As parents, you should observe your child and note if once-normal learned behavior has begun to regress. If so, you should bring it to the attention of your child's doctor as soon as possible. There are also 3 main areas that you should pay attention to if you suspect that your child may have an autism spectrum disorder (ASD):

  • social problems, such as not responding to you, not making eye contact with you, and always wanting to be alone
  • behavioural problems, such as repetitively rocking their body or flapping their arms, crying or laughing for no reason, or tantrums
  • language problems, such as not being able to make sentences, having a flat or singsong tone, or slowly stopping talking altogether

In addition, the Canadian Autism Intervention Research Network (CAIRN) has put together some guidelines for what should be involved in the physical assessment process. As part of the guidelines for making a diagnosis, your child's doctor may ask you questions such as:

  • Has your child's head gotten larger or smaller?
  • Are you starting to notice that your child has more erratic sleeping patterns, trouble going to the bathroom, or a hard time controlling their bladder?
  • Is your child starting to show signs of hearing or vision problems?

You can use some of these guidelines beforehand to help you observe your child more closely and know what to tell your child's doctor.

Because autism is a complex condition that exhibits a wide variety of symptoms and degrees of severity, making a diagnosis can be difficult. If your doctor agrees with your concern about autism, he or she will refer you and your child to specialists, who will start arranging a series of autism screening and comprehensive tests to make a diagnosis. These tests will depend on your child's age, and children as early as 18 months can show early signs of autism and get tested.
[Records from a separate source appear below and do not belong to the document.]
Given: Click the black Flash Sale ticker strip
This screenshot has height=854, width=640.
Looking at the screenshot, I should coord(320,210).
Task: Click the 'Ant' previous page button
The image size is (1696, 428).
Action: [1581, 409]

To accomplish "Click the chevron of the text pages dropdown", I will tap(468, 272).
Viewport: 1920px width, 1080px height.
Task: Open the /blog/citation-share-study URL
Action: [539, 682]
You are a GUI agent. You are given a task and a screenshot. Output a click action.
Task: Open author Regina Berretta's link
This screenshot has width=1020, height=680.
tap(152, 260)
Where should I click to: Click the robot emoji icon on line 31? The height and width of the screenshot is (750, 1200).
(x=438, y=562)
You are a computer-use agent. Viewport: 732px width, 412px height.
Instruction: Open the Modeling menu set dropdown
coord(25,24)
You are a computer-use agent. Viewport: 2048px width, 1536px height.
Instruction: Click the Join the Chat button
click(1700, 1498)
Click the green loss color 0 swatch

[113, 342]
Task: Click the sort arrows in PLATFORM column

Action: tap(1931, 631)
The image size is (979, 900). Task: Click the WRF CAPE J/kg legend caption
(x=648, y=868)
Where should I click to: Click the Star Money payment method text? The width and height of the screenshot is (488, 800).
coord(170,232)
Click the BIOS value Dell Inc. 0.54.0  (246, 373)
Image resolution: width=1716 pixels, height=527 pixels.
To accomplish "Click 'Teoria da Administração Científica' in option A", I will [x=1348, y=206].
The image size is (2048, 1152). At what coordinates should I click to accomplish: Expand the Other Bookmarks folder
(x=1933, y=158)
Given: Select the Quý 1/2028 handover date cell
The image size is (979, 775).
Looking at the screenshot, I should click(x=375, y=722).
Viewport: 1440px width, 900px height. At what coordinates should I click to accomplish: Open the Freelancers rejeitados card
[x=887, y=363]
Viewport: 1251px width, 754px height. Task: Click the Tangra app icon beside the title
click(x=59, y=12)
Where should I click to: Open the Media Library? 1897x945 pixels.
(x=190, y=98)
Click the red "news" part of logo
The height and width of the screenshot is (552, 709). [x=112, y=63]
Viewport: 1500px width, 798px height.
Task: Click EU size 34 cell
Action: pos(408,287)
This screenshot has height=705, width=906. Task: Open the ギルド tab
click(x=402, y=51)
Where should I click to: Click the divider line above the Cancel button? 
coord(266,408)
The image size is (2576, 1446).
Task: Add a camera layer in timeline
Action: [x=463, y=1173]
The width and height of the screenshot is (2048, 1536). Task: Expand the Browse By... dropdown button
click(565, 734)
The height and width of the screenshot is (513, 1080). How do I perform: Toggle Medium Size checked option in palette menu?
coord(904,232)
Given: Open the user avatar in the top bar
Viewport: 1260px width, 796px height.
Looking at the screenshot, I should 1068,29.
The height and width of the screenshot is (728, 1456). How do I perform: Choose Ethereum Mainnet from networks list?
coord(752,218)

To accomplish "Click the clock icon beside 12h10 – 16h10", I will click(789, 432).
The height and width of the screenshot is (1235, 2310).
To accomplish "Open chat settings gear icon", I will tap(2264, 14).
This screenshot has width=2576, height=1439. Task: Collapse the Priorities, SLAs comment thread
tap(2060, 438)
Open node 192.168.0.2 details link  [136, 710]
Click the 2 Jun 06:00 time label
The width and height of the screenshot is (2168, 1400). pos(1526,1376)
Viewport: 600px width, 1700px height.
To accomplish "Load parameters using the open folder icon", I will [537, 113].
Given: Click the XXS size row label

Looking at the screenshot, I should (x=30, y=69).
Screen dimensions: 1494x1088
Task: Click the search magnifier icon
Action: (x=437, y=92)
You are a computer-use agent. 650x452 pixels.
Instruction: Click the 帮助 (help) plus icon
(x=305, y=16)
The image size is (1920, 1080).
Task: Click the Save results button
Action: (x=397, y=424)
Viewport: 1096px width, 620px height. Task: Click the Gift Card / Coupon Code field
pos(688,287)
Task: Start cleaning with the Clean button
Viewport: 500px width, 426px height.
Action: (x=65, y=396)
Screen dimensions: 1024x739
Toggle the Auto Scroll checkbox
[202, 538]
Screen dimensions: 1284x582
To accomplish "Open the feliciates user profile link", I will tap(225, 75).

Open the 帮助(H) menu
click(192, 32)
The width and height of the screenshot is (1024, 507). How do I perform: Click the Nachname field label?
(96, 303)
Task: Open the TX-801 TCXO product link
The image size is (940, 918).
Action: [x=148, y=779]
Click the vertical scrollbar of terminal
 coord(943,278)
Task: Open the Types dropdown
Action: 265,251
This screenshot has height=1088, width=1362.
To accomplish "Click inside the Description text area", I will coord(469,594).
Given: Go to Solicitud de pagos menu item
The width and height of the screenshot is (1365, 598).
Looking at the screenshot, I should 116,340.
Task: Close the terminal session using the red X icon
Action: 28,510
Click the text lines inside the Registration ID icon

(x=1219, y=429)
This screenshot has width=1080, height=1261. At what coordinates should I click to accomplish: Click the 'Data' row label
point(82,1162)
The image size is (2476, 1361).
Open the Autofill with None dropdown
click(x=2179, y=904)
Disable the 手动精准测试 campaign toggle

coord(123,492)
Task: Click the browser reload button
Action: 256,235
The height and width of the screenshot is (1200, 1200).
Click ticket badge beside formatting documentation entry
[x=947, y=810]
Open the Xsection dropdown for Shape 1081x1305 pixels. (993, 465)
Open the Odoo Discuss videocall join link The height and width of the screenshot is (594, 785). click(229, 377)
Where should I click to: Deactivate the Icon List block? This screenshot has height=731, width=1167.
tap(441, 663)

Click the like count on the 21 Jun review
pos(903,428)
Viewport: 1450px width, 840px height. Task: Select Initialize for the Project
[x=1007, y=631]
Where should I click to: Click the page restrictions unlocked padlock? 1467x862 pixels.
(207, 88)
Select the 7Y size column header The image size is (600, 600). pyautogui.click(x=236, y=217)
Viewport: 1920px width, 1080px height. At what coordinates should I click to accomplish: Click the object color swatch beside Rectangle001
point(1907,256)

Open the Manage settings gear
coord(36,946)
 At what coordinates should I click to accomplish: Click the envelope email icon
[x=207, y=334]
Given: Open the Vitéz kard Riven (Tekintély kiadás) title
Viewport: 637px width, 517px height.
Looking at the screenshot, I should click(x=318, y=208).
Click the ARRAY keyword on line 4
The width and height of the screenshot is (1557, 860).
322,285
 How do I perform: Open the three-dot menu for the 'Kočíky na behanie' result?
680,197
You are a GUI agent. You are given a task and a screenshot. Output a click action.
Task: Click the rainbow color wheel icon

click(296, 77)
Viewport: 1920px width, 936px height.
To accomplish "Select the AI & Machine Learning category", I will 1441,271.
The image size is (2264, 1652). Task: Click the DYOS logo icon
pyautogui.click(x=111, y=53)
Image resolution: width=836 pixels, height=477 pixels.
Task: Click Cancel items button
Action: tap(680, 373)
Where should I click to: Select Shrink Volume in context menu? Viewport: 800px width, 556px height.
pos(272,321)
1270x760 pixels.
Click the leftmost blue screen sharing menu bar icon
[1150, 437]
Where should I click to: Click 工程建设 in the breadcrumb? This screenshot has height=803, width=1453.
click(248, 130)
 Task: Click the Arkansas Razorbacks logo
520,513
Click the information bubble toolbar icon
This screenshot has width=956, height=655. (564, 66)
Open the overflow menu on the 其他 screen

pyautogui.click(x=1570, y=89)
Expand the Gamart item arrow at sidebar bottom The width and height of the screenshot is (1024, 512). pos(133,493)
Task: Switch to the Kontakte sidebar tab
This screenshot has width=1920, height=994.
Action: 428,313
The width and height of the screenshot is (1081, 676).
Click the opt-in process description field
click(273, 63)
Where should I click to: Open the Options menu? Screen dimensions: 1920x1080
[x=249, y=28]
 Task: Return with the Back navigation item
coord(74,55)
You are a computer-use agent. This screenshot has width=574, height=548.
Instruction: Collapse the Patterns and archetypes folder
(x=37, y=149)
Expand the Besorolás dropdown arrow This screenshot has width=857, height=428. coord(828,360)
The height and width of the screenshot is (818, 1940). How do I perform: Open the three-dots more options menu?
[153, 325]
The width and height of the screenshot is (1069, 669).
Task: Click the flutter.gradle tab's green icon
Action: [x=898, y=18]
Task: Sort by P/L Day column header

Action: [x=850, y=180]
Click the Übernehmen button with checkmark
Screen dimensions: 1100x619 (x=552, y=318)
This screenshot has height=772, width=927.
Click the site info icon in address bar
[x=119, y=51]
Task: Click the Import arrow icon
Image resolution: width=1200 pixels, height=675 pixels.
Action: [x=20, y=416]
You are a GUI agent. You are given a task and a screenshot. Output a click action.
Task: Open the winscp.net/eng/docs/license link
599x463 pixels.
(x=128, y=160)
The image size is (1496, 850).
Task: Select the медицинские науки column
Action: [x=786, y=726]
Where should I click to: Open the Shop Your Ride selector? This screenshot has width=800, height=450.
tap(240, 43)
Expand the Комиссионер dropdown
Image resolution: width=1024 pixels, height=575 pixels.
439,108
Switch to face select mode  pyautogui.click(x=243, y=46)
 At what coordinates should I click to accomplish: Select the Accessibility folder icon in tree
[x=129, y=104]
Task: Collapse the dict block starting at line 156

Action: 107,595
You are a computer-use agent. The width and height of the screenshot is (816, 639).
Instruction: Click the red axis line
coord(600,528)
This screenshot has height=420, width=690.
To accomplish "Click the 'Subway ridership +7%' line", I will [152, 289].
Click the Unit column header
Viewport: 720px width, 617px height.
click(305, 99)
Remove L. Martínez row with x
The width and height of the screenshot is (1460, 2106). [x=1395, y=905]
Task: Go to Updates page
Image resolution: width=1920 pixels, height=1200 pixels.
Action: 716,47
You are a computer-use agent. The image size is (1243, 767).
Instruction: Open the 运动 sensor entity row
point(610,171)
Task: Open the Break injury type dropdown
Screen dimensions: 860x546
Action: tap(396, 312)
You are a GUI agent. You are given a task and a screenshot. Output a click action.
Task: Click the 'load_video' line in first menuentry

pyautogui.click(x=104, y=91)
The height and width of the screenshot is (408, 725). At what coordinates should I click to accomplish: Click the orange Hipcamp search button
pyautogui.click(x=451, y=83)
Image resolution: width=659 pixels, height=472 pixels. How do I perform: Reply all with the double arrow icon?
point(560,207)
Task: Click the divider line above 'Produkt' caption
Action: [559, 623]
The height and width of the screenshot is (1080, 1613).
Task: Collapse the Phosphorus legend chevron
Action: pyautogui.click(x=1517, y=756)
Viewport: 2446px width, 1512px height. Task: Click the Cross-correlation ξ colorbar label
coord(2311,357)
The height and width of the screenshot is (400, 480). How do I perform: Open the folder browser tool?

If your child is not diagnosed with autism, your doctor may also want to rule out other mental health or genetic disorders that have symptoms similar to those of ASD. These include Landua-Keffler syndrome (LKS), phenylketonuria (PKU), tuberous sclerosis, and fragile X syndrome.

If your child is diagnosed with autism, try to stay calm, plan out next steps, and acknowledge that this is a positive step towards helping your child. Instead of channelling your energy into fear and anxiety, try to channel your energy positively to get your child on the road to treatment.